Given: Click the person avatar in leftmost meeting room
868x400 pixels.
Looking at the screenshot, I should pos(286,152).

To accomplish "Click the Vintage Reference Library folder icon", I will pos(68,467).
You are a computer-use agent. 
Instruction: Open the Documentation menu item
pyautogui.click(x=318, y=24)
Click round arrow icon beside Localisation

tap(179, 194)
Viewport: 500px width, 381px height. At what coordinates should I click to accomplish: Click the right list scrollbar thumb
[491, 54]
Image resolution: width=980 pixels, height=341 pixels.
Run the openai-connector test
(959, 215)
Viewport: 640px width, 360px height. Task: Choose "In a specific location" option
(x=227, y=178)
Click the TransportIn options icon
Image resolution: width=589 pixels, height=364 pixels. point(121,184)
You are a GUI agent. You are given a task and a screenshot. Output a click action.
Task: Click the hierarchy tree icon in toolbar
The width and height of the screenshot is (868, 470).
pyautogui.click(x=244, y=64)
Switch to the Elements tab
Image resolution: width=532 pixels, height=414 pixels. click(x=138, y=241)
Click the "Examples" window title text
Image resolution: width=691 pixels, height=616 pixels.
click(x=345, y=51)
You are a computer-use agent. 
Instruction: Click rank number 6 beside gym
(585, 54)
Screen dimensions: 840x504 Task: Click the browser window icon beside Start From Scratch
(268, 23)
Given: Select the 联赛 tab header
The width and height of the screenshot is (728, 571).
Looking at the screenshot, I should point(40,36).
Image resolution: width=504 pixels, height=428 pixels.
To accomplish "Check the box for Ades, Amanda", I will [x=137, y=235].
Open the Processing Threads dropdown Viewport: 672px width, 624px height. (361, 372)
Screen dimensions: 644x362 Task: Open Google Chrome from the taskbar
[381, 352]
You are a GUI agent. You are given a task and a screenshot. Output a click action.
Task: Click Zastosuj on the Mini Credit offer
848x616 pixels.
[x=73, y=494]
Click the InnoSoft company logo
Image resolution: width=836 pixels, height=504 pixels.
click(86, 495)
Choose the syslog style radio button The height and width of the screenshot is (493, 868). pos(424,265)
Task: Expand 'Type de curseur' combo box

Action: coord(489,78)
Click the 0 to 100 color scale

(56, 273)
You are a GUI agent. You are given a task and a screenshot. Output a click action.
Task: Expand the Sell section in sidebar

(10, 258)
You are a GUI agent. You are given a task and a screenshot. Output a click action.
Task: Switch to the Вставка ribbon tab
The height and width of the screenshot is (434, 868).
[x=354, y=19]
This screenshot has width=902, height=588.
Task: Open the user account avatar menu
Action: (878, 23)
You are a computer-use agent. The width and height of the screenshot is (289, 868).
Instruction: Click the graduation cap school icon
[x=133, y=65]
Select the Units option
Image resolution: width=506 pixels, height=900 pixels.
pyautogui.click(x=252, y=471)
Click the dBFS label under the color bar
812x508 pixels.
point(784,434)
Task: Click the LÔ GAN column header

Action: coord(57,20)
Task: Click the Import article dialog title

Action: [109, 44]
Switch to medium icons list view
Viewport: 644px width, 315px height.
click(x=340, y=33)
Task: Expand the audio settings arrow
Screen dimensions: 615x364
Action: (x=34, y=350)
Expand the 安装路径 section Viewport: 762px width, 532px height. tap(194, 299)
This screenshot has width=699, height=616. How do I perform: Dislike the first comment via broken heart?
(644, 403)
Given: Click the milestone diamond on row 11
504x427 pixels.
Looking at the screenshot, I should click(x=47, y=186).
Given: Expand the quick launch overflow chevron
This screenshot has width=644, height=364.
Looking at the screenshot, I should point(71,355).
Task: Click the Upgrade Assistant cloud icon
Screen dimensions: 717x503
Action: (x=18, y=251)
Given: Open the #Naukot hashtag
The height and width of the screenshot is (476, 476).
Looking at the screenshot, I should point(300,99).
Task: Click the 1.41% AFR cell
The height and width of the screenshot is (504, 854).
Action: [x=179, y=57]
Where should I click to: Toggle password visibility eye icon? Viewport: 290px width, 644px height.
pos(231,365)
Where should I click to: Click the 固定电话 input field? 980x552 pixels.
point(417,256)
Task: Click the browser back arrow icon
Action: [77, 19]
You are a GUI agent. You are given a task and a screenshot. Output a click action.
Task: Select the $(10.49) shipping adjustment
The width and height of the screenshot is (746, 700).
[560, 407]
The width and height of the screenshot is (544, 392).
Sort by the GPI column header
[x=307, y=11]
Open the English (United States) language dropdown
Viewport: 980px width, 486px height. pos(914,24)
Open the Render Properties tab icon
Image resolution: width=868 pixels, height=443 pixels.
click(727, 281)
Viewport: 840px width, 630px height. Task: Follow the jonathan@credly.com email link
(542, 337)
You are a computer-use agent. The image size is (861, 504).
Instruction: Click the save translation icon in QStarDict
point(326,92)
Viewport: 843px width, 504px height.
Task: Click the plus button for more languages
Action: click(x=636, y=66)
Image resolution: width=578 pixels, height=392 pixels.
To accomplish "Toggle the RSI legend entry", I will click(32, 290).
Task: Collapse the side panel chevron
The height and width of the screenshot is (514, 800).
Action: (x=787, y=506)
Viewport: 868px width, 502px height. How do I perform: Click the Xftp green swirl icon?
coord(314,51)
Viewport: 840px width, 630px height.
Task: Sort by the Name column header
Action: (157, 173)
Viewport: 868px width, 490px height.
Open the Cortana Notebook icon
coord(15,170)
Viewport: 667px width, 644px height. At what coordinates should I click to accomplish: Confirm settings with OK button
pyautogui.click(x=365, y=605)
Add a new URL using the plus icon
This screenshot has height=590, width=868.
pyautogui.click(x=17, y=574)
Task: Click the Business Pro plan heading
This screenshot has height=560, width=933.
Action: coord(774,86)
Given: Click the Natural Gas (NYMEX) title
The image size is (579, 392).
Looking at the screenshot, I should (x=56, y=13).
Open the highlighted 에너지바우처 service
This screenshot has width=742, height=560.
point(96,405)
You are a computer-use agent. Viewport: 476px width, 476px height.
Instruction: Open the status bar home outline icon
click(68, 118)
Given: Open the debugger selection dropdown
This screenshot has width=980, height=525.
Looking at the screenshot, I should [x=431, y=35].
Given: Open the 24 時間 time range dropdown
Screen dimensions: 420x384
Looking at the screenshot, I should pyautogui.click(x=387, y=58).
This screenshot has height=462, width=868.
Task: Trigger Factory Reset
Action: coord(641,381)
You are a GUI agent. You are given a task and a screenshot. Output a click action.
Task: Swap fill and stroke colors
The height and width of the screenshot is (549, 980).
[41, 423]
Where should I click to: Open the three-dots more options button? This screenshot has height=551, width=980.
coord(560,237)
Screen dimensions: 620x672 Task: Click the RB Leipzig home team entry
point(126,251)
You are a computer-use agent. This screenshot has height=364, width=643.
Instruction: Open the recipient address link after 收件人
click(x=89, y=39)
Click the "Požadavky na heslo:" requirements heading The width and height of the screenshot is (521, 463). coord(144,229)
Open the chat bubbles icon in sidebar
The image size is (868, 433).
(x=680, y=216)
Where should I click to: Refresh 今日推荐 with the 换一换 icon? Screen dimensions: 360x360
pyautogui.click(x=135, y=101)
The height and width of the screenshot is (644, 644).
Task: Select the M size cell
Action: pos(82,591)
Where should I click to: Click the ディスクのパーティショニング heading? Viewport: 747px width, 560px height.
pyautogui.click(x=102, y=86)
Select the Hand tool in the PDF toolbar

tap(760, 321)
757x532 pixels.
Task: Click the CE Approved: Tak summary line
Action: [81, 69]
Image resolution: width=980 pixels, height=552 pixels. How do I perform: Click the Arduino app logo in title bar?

▶ **TASK**: In the material above, transcribe exactly the lines beginning at the one with "The width and height of the screenshot is (746, 700)." and ending at the one with "Open the Render Properties tab icon", both included.

▶ **REPLY TO THE EXERCISE**:
The width and height of the screenshot is (746, 700).
[560, 407]
The width and height of the screenshot is (544, 392).
Sort by the GPI column header
[x=307, y=11]
Open the English (United States) language dropdown
Viewport: 980px width, 486px height. pos(914,24)
Open the Render Properties tab icon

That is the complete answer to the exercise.